WHAT THIS TASK INVOLVES =
Rewrite the records from the line containing "Vladimir Kush paintings (633, 1499)" through the line containing "Hydrogen Insight (94, 1613)", changing "Reminder" to "Hint" and leaving everything else as it is.

— begin —

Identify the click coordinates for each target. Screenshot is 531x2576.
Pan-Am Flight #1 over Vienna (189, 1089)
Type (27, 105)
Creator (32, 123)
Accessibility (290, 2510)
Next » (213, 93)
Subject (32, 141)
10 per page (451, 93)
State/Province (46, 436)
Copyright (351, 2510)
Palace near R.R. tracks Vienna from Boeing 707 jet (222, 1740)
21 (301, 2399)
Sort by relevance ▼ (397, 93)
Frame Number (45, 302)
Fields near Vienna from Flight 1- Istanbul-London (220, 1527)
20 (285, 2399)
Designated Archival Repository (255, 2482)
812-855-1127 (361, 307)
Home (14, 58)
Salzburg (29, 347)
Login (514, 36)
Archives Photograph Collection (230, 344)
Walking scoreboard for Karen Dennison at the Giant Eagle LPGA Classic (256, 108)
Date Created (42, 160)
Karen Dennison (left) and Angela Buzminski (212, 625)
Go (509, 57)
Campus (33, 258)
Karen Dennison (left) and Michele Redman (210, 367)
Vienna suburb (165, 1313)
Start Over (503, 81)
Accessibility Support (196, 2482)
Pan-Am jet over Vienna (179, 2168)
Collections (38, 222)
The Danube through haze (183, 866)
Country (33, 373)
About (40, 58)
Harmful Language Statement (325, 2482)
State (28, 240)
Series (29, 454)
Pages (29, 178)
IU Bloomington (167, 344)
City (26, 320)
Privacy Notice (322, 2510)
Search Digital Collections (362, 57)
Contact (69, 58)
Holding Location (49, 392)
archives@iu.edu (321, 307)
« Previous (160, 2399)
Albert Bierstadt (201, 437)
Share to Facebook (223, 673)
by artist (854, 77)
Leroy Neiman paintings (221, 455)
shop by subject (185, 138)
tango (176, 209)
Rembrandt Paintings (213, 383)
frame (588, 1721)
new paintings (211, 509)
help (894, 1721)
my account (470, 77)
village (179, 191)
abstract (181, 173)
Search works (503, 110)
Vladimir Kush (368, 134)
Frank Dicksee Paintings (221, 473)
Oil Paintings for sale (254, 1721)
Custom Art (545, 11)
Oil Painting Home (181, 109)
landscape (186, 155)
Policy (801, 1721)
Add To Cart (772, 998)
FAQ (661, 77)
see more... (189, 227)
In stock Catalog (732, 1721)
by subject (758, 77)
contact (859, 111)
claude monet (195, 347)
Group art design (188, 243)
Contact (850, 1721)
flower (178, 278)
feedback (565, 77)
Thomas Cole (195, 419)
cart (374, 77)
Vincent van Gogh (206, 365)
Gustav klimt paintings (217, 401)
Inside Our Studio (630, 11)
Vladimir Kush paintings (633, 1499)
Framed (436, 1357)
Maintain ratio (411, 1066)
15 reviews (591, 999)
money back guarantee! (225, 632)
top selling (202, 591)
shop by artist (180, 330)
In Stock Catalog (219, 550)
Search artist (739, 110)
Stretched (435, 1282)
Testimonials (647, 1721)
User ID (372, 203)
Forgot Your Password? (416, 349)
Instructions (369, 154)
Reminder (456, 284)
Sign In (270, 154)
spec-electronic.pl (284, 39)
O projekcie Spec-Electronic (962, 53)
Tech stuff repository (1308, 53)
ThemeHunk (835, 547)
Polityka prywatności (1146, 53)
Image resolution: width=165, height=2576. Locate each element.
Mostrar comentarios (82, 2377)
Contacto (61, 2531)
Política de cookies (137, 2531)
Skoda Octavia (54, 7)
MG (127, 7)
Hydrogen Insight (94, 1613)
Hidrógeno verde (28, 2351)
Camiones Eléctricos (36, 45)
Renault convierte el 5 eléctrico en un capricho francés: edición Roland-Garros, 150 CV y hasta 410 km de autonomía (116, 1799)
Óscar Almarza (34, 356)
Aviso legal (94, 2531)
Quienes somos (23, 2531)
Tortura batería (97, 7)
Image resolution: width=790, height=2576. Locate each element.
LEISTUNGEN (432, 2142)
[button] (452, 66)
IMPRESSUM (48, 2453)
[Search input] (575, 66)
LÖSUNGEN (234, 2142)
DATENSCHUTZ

— end —

REPLY =
Vladimir Kush paintings (633, 1499)
Framed (436, 1357)
Maintain ratio (411, 1066)
15 reviews (591, 999)
money back guarantee! (225, 632)
top selling (202, 591)
shop by artist (180, 330)
In Stock Catalog (219, 550)
Search artist (739, 110)
Stretched (435, 1282)
Testimonials (647, 1721)
User ID (372, 203)
Forgot Your Password? (416, 349)
Instructions (369, 154)
Hint (456, 284)
Sign In (270, 154)
spec-electronic.pl (284, 39)
O projekcie Spec-Electronic (962, 53)
Tech stuff repository (1308, 53)
ThemeHunk (835, 547)
Polityka prywatności (1146, 53)
Image resolution: width=165, height=2576. Locate each element.
Mostrar comentarios (82, 2377)
Contacto (61, 2531)
Política de cookies (137, 2531)
Skoda Octavia (54, 7)
MG (127, 7)
Hydrogen Insight (94, 1613)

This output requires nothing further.